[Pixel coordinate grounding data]
>>>

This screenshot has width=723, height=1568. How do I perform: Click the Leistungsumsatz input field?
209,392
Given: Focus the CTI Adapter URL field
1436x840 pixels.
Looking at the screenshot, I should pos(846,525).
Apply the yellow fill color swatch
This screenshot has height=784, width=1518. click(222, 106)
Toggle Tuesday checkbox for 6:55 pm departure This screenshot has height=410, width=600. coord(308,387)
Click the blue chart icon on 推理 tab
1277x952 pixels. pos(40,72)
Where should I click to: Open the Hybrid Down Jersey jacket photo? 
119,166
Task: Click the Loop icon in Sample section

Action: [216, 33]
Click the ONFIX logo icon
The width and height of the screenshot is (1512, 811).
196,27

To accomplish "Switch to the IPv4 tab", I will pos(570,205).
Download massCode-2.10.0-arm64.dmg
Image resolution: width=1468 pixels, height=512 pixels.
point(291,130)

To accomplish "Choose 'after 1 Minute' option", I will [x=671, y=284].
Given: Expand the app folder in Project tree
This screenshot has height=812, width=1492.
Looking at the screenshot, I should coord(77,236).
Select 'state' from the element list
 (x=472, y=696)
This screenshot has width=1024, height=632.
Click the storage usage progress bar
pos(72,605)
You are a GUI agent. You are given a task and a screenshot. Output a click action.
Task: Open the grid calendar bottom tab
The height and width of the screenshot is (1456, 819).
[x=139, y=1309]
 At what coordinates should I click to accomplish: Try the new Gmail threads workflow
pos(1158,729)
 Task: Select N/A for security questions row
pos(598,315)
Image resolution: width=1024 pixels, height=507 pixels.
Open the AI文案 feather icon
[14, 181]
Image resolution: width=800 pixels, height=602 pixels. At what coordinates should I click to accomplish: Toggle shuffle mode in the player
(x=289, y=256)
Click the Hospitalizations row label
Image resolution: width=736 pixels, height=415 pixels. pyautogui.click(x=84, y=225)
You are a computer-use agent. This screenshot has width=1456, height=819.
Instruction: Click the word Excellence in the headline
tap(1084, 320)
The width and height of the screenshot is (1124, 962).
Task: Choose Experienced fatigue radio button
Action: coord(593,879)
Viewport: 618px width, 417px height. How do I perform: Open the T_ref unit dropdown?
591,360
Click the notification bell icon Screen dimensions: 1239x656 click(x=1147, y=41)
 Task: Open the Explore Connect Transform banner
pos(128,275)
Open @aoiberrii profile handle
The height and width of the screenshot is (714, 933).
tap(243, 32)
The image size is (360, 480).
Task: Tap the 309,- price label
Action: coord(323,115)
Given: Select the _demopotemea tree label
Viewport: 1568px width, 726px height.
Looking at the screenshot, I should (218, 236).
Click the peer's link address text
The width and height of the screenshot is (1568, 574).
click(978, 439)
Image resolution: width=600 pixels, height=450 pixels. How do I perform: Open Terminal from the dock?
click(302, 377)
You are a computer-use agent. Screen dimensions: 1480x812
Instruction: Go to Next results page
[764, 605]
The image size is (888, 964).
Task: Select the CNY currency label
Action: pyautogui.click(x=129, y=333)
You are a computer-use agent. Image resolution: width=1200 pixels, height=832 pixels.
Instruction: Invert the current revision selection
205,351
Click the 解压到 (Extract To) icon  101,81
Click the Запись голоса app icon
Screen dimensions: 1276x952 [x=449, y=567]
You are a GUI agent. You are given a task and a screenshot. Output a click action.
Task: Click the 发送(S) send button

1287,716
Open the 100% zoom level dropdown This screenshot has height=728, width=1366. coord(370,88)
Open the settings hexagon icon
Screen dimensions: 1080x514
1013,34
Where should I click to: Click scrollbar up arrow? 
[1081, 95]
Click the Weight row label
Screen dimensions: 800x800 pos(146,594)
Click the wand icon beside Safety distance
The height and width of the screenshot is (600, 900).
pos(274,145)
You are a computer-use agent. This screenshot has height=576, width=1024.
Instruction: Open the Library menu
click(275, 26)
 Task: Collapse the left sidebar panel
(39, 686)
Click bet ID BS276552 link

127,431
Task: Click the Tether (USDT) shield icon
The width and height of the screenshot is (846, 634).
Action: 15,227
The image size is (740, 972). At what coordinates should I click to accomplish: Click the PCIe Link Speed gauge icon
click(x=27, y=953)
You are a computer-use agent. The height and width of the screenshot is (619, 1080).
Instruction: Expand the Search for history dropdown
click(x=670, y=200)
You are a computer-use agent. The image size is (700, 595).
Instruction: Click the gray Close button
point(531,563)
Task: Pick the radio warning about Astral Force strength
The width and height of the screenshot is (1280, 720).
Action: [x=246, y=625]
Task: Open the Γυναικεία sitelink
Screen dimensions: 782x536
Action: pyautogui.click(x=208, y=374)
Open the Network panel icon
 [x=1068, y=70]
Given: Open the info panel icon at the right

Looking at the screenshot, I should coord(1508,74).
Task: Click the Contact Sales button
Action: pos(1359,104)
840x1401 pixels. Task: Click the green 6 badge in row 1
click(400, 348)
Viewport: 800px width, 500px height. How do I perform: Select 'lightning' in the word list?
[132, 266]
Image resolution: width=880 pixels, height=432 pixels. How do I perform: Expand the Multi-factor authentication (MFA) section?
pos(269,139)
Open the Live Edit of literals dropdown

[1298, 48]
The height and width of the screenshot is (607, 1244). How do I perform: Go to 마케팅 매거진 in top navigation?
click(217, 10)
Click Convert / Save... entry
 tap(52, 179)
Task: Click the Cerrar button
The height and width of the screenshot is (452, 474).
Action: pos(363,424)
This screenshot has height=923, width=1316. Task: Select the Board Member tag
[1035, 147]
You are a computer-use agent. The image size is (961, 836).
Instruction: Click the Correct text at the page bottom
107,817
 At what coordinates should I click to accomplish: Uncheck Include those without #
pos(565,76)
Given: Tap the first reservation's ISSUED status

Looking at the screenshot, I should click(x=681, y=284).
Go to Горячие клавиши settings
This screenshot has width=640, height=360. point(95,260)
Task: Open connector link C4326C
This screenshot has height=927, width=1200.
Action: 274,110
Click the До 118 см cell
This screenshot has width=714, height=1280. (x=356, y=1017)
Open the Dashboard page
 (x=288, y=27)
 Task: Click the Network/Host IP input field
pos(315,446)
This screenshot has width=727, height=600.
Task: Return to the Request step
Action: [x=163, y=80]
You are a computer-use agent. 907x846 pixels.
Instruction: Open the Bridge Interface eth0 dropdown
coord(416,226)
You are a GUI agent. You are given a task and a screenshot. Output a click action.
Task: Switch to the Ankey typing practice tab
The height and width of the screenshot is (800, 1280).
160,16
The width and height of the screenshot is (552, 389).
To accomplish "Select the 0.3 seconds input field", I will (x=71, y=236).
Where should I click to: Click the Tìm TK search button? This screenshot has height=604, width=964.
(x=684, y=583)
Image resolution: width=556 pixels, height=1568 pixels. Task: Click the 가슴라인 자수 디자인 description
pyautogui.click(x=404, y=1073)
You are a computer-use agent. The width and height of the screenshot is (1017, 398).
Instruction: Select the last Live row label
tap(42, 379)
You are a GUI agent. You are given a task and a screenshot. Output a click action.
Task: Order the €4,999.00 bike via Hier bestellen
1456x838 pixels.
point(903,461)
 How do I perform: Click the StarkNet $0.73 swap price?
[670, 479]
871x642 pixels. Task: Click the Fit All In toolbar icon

<<<

### Aim of the exercise
Copy each line of the data that includes the word "will".

### Exercise answer
To accomplish "Switch to the IPv4 tab", I will pos(570,205).
To accomplish "Choose 'after 1 Minute' option", I will [x=671, y=284].
To accomplish "Select the 0.3 seconds input field", I will (x=71, y=236).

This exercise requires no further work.